Elsa Oblette-Paput, développeuse économique pour Charlieu-Belmont communauté.
épicerie cantal
A Saint-Chamant (Cantal), Monique tient à bout de bras l'épicerie de village. La collectivité s'engage aussi. (Photo empruntée à Villages Vivants)
Fabien Lianzon, de Villages Vivants
Fabien Lianzon, de Villages Vivants

Véronique Goy regrette que la mairie de son village s’en soit tenue à une position neutre plutôt que de s’engager. Fabien Lianzon, de Villages Vivants, confirme le rôle essentiel de la collectivité : immobilier, soutien réglementaire, urbanisme, convention pour installer une terrasse, outils juridiques…

« Dans le Cantal, une mairie était prête à activer son droit de préemption pour garder un commerce, se souvient-il. Elle peut aussi porter directement la mise à disposition d’un local avec location à un porteur projet. Ou coinvestir dans un projet coopératif. Ou verser une aide à l’investissement, une aide aux premiers loyers le temps d’atteindre rentabilité… Pour saisir l’Agence Nationale de la Cohésion des Territoires, un simple courrier de soutien de la collectivité s’avère essentiel.
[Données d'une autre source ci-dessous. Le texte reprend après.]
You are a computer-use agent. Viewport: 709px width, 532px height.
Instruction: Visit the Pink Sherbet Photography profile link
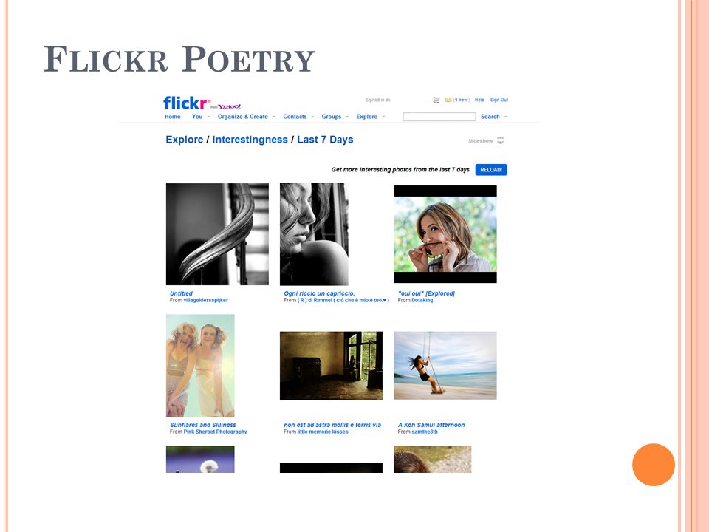tap(215, 432)
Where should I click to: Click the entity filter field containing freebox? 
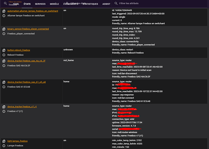(13, 4)
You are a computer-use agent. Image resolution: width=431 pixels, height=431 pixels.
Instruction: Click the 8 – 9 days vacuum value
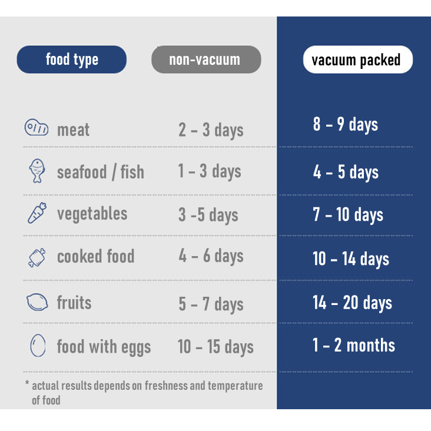[345, 124]
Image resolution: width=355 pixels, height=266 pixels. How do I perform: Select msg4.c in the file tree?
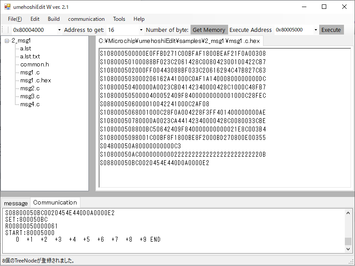[x=30, y=104]
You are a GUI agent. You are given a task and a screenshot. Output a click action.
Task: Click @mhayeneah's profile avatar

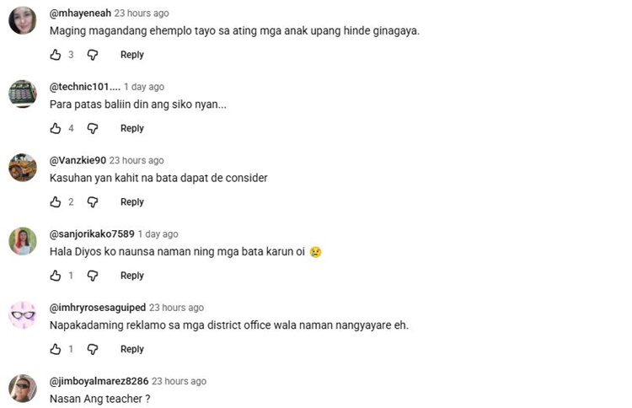click(23, 20)
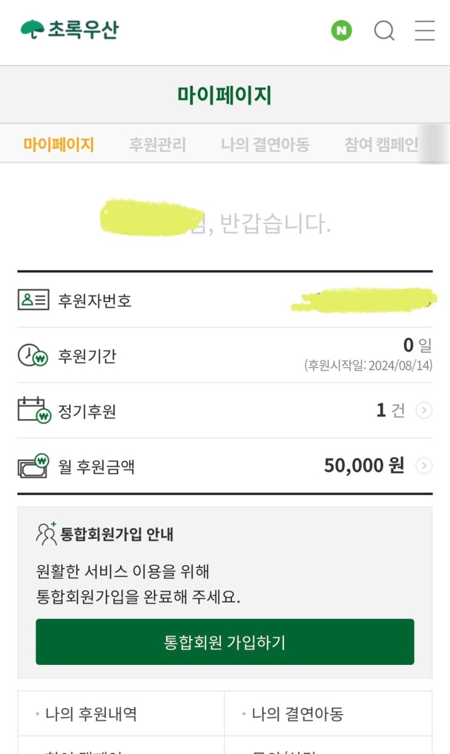Click the 정기후원 calendar icon

pyautogui.click(x=34, y=411)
La collectivité peut aussi faire connaître le projet sur ses outils de communication, voire être cliente du lieu. Co-organiser l’inauguration d’une boulangerie avec la mairie donne crédibilité et ampleur à son lancement ».
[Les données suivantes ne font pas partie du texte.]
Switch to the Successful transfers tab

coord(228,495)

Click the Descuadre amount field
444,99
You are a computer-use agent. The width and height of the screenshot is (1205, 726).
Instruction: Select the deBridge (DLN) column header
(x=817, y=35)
Elsa Oblette-Paput, de Charlieu-Belmont communauté, est souvent contactée par les gérants qui partent en retraite. Dans ce cas, elle remue ciel et terre pour trouver une repreneuse ou un repreneur, mais pas n’importe lequel : « On veut quelque chose qui tienne dans le temps. » Sa collectivité soutient financièrement certains projets, avec la Région. Puis, le soutien se poursuit en diffusant les menus ou les événements dans les médias locaux.

Les quatre points clés pour créer
un commerce à la campagne

selon Fabien Lianzon, de Villages vivants.

1. Le territoire. Il faut faire avec et pour son territoire et ses acteurs. Commencez par une phase d’identification: quel est le bassin de vie, quels trajets font les habitants, quelles communications. Allez à la rencontre des habitants. Impliquez-les tôt pour comprendre leurs besoins. Rapprochez-vous des collectivités et des acteurs locaux. Ils doivent être vos alliés. Identifiez avec eux les besoins mal ou non couverts.

2. La posture entrepreneuriale. N’ayez pas peur de taper aux portes. Faites-vous accompagner par des organisations comme Initiative, France Active, Ronalpia… Mettez-vous en réseau. Allez vous immerger dans des projets similaires sur d’autres territoires pour identifier leurs points forts et leurs difficultés. Sachez vous adapter et vous repositionner sans perdre vos valeurs initiales pour éviter la démotivation.

3. La force du collectif. Misez sur des projets collectifs d’économie sociale et solidaire. Cela permet de rompre les situations d’isolement. Les modèles ESS sont protecteurs à plusieurs titres. Ils permettent de mettre en avant l’intérêt du projet collectif. Ils permettent de transmettre plus facilement et de maintenir l’activité même si les fondateurs s’en vont. Ces modèles permettent aussi d’attirer des bénévoles, des parties prenantes, des habitants qui peuvent s’intégrer au projet. Ils facilitent la mobilisation des forces vives.

4. L’immobilier. Réfléchissez à l’implantation du lieu, sa visibilité, son accessibilité, sa signalétique, les voies de communication qui y mènent. L’Auberge de la Vallette est située dans un lieu où il faut avoir choisi d’aller : ses propriétaires ont dû travailler la renommée de l’auberge. Essayez de vous projeter dans les futurs usages du lieu, rendez-le optimal. Demandez-vous s’il est adapté à vos activités : taille, normes, changement éventuel de destination… Gardez du potentiel pour un développement ou une diversification ultérieurs. A Villages Vivants, nos loyers sont fixés en fonction du coût : les travaux sont à prioriser. On travaille ainsi sur des simulations de loyers pour une bonne adéquation entre le bien immobilier et le projet.